The hon. Member for Fareham made points about drafting errors and the consultation process. He will know that, with the end of the Banking (Special Provisions) Act 2008, there was an urgent need to enact the Banking Act 2009 and the necessary secondary legislation in order to provide assurances to the markets and to ensure that we have in place the necessary range of protections to deal promptly with any failing bank. That is why the regulations have been introduced quickly. He will be aware that the bank administration and insolvency procedures were consulted on extensively within the wider financial community, including with insolvency and banking experts. The regulations make minor modifications to the Act in circumstances that were envisaged as a result of the Act. We therefore believe that an appropriate level of consultation has already taken place.
The hon. Gentleman was right to point out that the Joint Committee on Statutory Instruments indicated that that there were errors in the explanatory memorandum. That was submitted voluntarily. We will amend those at the earliest opportunity. We note that the Joint Committee
I am not aware that there has been any external comment with regard to any further deficiencies in the regulations or in the order. They are regarded as straightforward and uncontroversial. If there is any defective drafting we will obviously seek to address it.
Mr.
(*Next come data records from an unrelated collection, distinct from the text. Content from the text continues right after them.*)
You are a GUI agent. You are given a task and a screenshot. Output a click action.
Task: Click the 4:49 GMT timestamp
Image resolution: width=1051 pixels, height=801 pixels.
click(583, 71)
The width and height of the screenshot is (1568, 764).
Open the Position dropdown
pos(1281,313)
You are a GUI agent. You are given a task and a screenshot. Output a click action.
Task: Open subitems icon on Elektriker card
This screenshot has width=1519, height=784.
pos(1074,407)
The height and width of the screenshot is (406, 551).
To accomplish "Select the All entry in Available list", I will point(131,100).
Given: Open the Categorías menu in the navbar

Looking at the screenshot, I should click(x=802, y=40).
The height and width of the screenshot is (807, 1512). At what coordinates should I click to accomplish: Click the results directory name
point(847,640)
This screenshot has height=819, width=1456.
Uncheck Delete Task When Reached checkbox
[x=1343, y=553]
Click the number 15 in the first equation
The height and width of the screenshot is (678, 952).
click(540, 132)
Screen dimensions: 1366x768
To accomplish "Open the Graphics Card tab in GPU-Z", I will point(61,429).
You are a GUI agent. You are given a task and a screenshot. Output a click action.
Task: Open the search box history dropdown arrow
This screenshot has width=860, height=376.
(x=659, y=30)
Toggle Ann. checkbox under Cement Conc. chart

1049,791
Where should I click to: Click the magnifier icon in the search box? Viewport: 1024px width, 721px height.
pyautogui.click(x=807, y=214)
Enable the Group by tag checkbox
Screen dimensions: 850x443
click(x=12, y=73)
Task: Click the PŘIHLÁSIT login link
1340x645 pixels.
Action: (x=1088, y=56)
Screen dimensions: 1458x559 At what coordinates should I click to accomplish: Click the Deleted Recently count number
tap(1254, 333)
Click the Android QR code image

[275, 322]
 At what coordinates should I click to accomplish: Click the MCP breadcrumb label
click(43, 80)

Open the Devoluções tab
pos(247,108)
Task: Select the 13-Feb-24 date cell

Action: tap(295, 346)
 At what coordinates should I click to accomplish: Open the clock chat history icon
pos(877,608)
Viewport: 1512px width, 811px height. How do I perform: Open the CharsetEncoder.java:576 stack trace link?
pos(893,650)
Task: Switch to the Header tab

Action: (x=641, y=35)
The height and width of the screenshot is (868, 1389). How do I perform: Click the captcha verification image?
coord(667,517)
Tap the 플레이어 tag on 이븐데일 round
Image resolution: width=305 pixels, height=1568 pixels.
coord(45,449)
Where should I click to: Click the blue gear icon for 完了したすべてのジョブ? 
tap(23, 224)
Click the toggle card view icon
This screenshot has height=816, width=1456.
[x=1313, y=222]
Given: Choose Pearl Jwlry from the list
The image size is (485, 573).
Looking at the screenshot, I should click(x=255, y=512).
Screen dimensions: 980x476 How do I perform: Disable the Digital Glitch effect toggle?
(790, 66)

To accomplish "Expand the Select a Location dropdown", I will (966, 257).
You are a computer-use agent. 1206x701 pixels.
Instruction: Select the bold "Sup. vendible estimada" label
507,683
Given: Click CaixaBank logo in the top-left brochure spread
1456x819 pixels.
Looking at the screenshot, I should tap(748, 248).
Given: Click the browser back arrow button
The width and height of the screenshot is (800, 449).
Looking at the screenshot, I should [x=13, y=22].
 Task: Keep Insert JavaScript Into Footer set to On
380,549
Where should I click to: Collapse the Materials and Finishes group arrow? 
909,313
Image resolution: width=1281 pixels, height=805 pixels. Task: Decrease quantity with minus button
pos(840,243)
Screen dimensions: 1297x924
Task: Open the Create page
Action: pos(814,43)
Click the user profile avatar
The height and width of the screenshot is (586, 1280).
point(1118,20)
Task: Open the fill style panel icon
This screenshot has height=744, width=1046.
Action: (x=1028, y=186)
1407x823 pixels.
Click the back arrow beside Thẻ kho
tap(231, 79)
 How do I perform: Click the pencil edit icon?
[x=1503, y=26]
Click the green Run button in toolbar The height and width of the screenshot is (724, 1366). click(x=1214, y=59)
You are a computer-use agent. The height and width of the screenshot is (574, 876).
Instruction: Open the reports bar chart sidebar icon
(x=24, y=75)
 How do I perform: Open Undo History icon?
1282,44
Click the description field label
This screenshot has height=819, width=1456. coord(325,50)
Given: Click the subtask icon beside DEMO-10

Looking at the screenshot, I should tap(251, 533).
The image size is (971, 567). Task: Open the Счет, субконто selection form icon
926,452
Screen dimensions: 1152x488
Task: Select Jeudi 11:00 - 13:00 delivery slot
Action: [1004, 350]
Hoban: Far be it from me to be pedantic, but the Minister said that the errors were in the explanatory memorandum, and I do not think they were. I think they were in the wording of the regulations and the order.
Ian Pearson: I accept what the hon. Gentleman says. None the less, the point that I am making is still valid. It does not call into question the interpretation of the instruments that we are discussing. It is a technical issue that we need to put right, which we will do. It says here that
we owned up in memo.
The Government are fessing up to making a mistake. We have made a small technical error for which we apologise and we will ensure that it is sorted out.
Question put and agreed to.
banking act 2009 ( bank Administration) (modification for application to Banks in temporary public ownership) regulations 2009
That the Committee has considered the Banking Act 2009 (Bank Administration) (Modification for Application to Banks in Temporary Public Ownership) Regulations 2009 (S.I. 2009, No. 312).(Ian Pearson).
banking act 2009 (parts 2 and 3 consequential amendments) order 2009
That the Committee has considered the Banking Act 2009 (Parts 2 and 3 Consequential Amendments) Order 2009 (S.I. 2009, No. 317).(Ian Pearson.)